- SUAS TAREFAS -
1. Transcreva fielmente um trecho do texto sobre Giovanni Invernizzi. Comece nas palavras que contêm "Em 1945, assim" e pare logo depois de "consecutivos pela Juventus.".
2. Prolongue o texto sobre Giovanni Invernizzi, partindo da última frase apresentada.

- TEXTO FORNECIDO -
Giovanni Invernizzi teve sua trajetória no futebol diretamente ligada à Inter, tendo sido jogador, treinador e observador da agremiação. Nos tempos de atleta, Gianni, como ficaria popularmente conhecido, teve boa passagem após um começo difícil. Ao contrário do que ocorreu em sua caminhada como técnico: nesta etapa, teve um início digno da imponderabilidade que permeia o futebol ao vencer um improvável scudetto, e, depois, nunca mais conseguiu entregar um grande trabalho.
“Robiolina”
Invernizzi nasceu em Albairate, comuna da província de Milão, e era, erradamente, considerado descendente de uma rica família de mesmo sobrenome, que cedeu sua alcunha a uma famosa empresa de laticínios – motivo pelo qual ganhou o apelido de “Robiolina”, um famoso queijo italiano na virada entre os anos 1960 e 1970. Sua relação com o futebol começou cedo.
Em 1945, assim como em boa parte da Europa, Milão tentava restaurar um mínimo de normalidade após o fim da Segunda Guerra Mundial. Das poucas coisas capazes de mobilizar e dar ânimo à população naqueles tempos, tornar a frequentar as arquibancadas de um estádio de futebol certamente era uma delas. Invernizzi chegou à decisão de um torneio intercolegial voltado para jovens do ensino médio, que teve um grande número de espectadores. Durante o intervalo da final, Gianni foi interpelado por um homem: “Qual é o seu nome? Onde você joga?”. Este homem era Carlo Carcano, cartola da Inter e que, anteriormente, conquistara quatro scudetti consecutivos pela Juventus.

- DADOS FORNECIDOS -
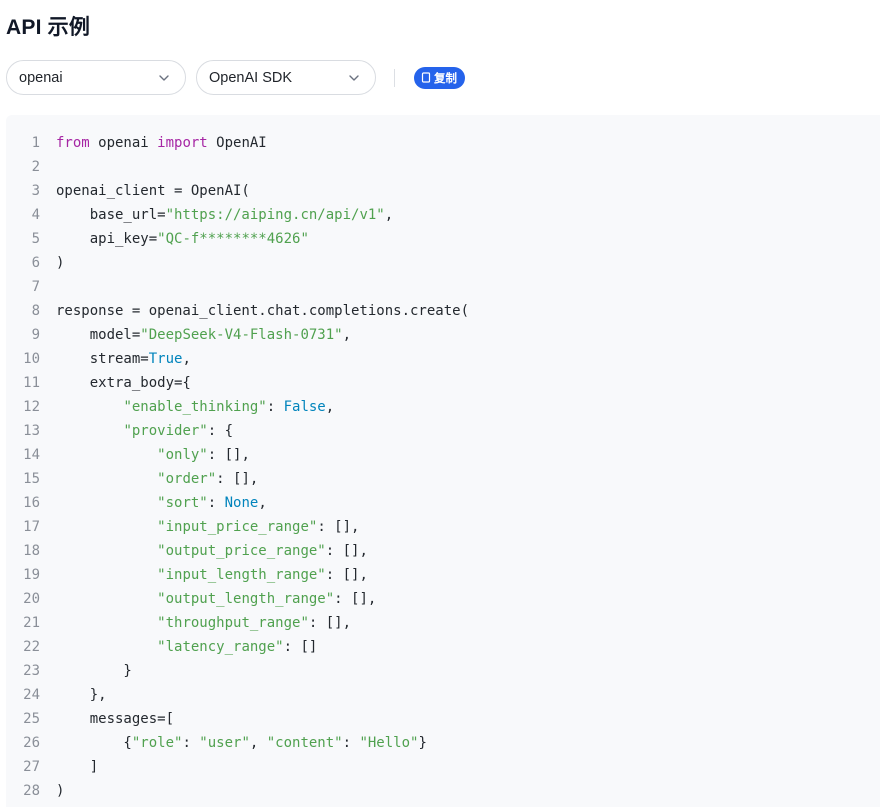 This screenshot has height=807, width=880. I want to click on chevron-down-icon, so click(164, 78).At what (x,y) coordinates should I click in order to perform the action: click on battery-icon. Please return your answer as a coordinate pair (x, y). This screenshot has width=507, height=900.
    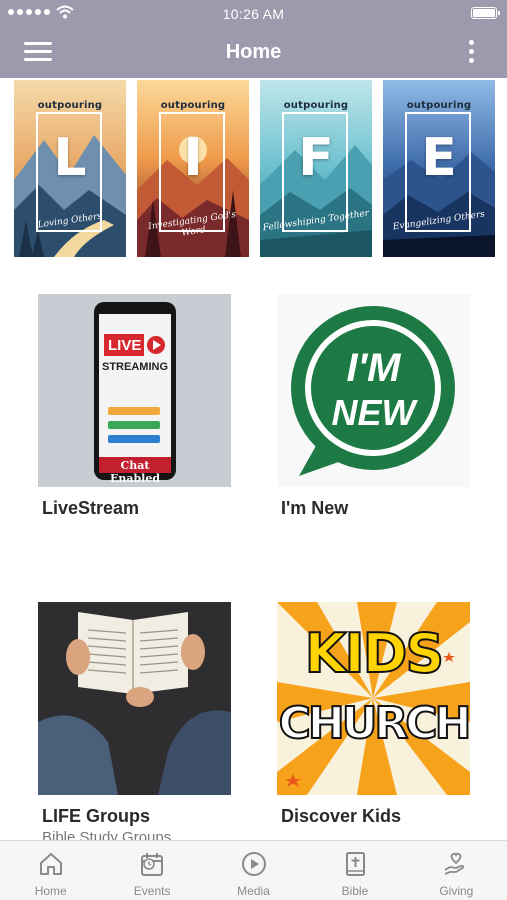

...

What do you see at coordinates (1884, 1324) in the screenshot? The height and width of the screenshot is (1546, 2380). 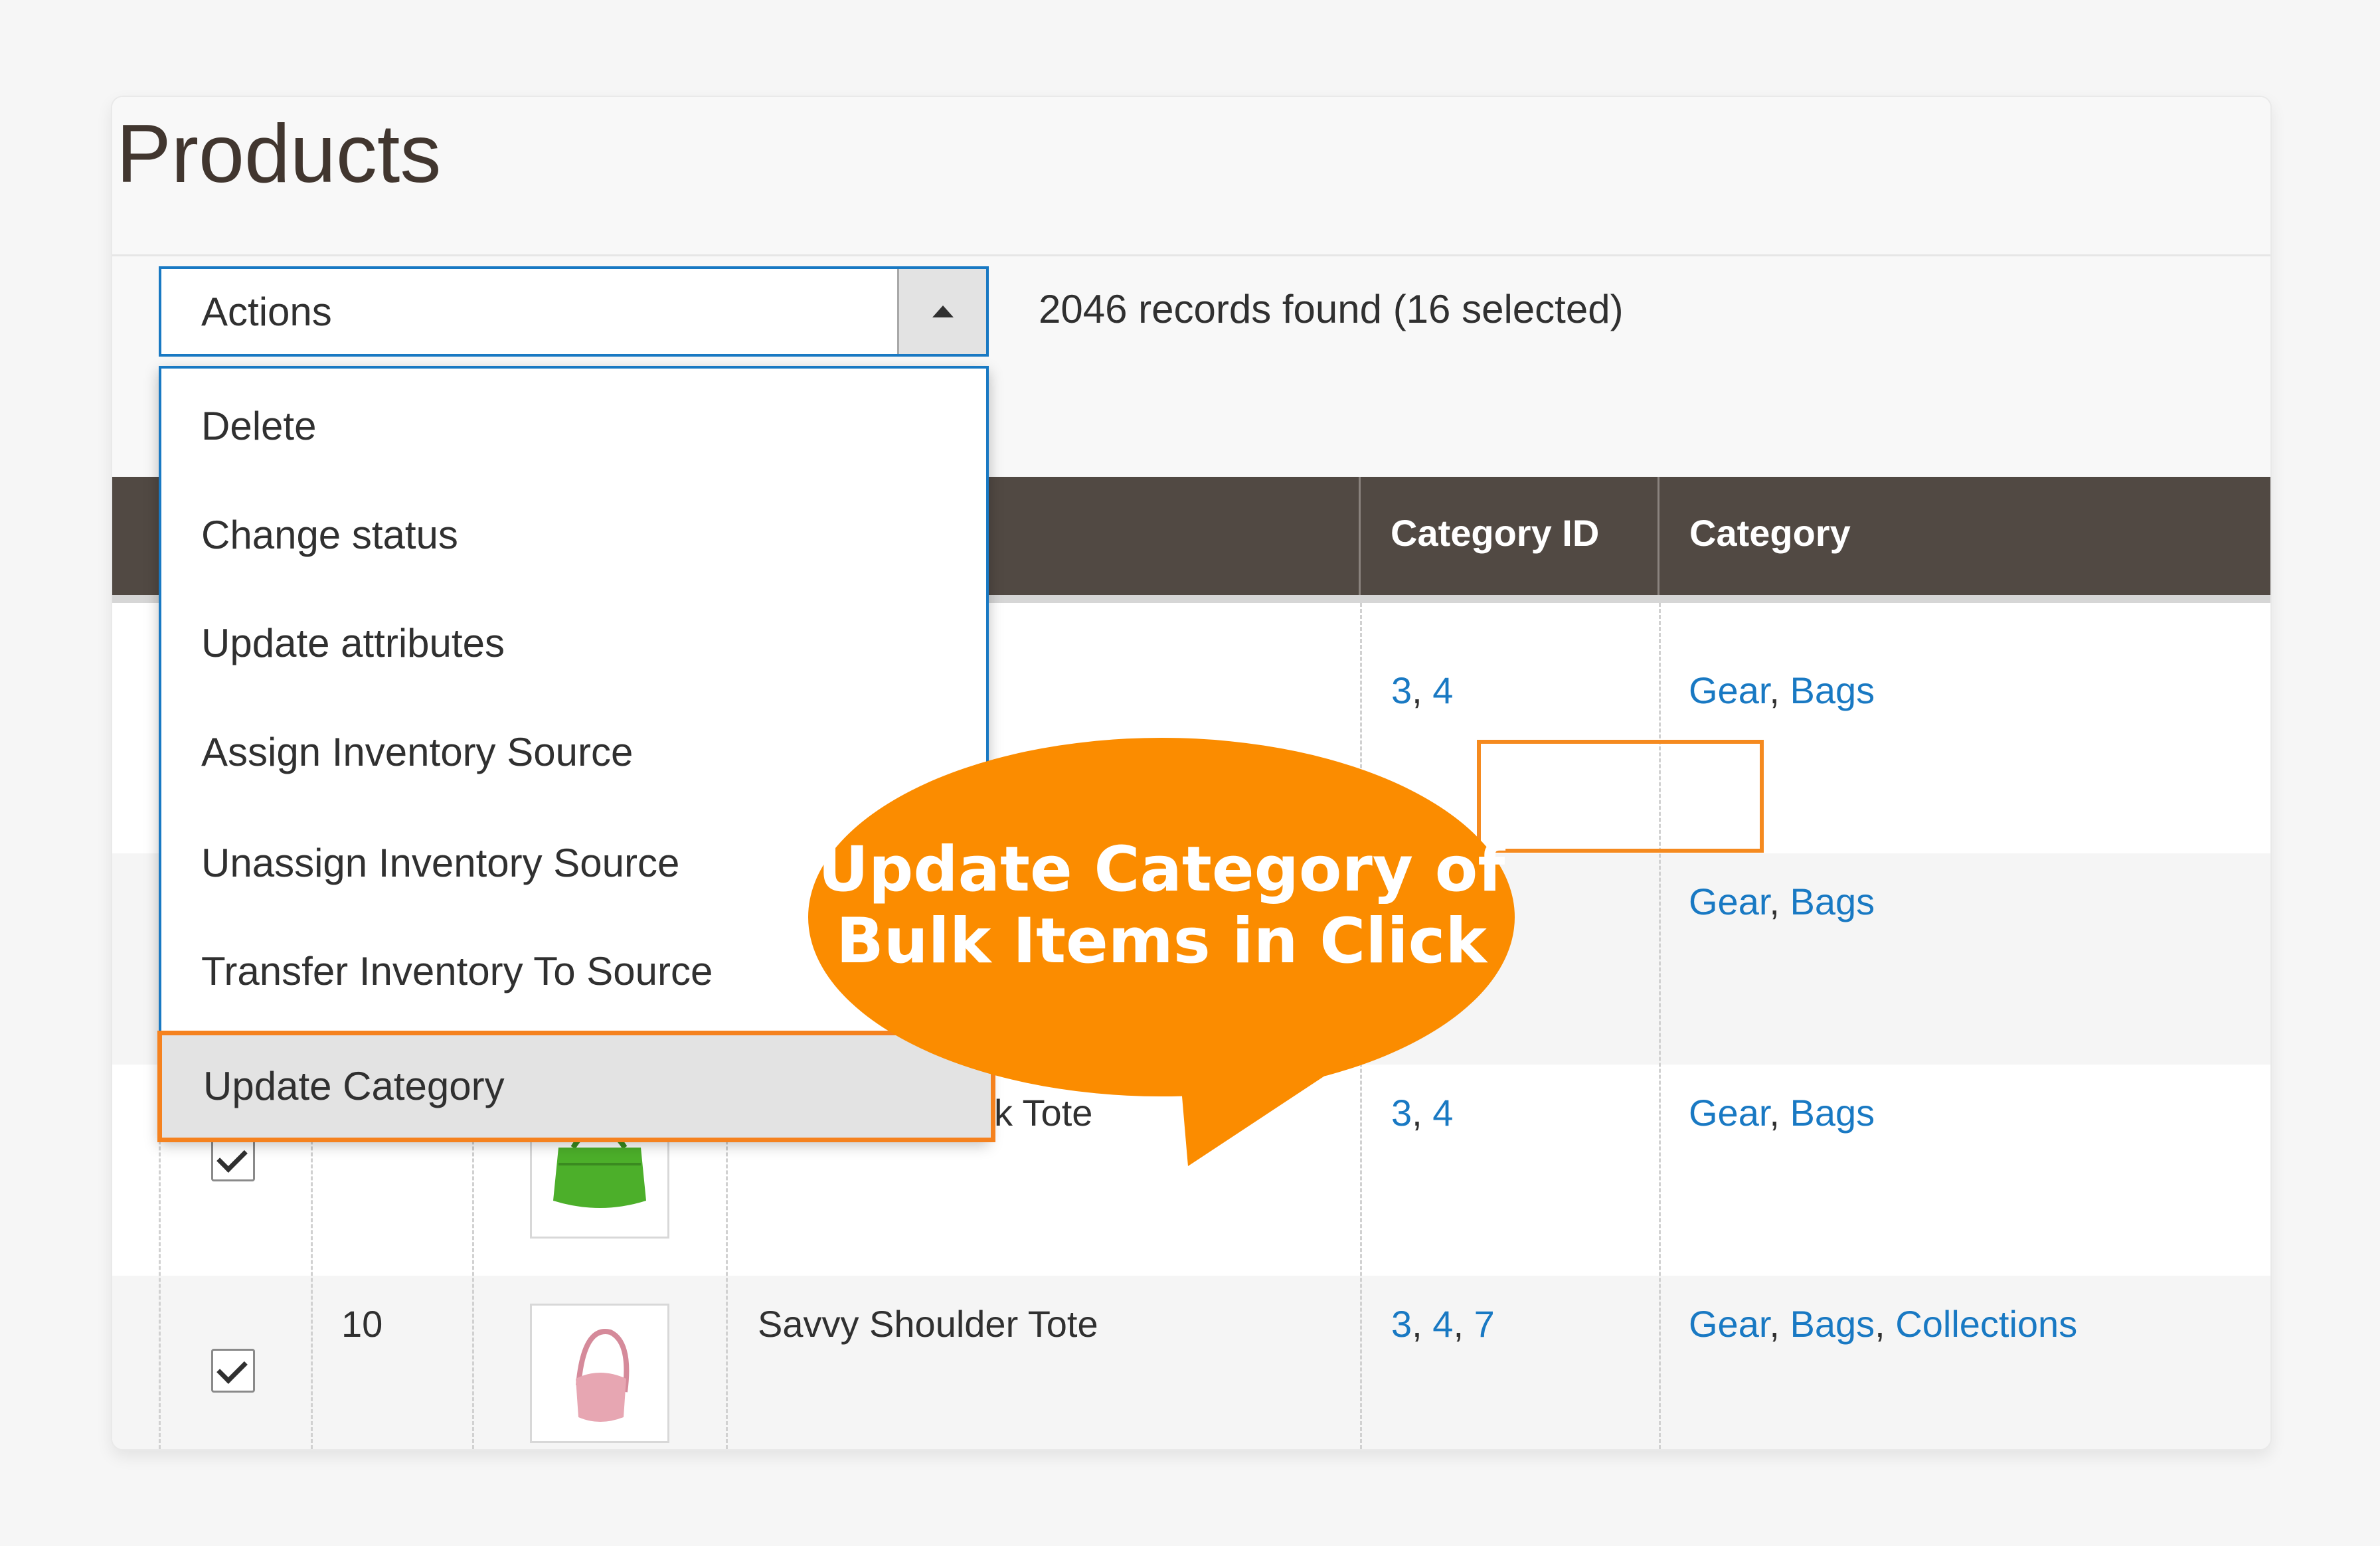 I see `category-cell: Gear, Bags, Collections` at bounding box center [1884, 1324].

- RESULTADOS DAS TAREFAS -
1.
Em 1945, assim como em boa parte da Europa, Milão tentava restaurar um mínimo de normalidade após o fim da Segunda Guerra Mundial. Das poucas coisas capazes de mobilizar e dar ânimo à população naqueles tempos, tornar a frequentar as arquibancadas de um estádio de futebol certamente era uma delas. Invernizzi chegou à decisão de um torneio intercolegial voltado para jovens do ensino médio, que teve um grande número de espectadores. Durante o intervalo da final, Gianni foi interpelado por um homem: “Qual é o seu nome? Onde você joga?”. Este homem era Carlo Carcano, cartola da Inter e que, anteriormente, conquistara quatro scudetti consecutivos pela Juventus.

2.
Invernizzi foi o grande destaque da partida e, na sequência, por intermédio de Carcano, passou alguns anos nas categorias de base dos nerazzurri. Em 1949, aos 18, foi promovido aos profissionais e seus primeiros passos na nova fase tiveram ingredientes que compunham um futebol que há muito deixou de existir: em uma turnê de pré-temporada, a Inter zarpou de Le Havre, na França, e atravessou o Oceano Atlântico para participar de uma turnê em Nova York, nos Estados Unidos.
Sua estreia em partidas oficiais foi em uma derrota para o Torino, por 1 a 0, em 30 de abril de 1950, sob o comando de Giulio Cappelli. Enfrentando dificuldades para receber espaço no time titular, Invernizzi passou por outros clubes da elite, e vivenciou empréstimos a Genoa, Udinese e Triestina, sendo este último o mais importante para sua evolução. Gianni foi tirado da lateral direita dos alabardati pelo treinador Mario Perazzolo, que lhe deu uma nova – e acertada – posição, agora no meio-campo.
Mais maduro e lapidado, Invernizzi retornou aos nerazzurri para a campanha de 1954-55 e não demorou muito para conquistar uma vaga entre os titulares. Sua passagem em Milão terminou em 1960, quando Helenio Herrera assumiu o comando da Inter e topou vendê-lo ao Torino. Em seis temporadas vestindo a camisa azul e preta, e sendo duas como capitão, entrou em campo 149 vezes e marcou seis gols. No entanto, a Beneamata não conquistou qualquer título neste período.
Após 12 meses na região do Piemonte, Gianni jogou durante uma temporada no Venezia e, em 1964, pendurou as chuteiras aos 33 anos de idade, quando vestia as cores do Como, devido a uma série de lesões. Invernizzi chegou a defender a Squadra Azzurra em uma oportunidade ao longo de sua carreira, durante as eliminatórias para a Copa do Mundo de 1958. O momento, para seu azar, foi dos piores, já que a Itália foi batida pela Irlanda do Norte, por 2 a 1, e ficou de fora do Mundial.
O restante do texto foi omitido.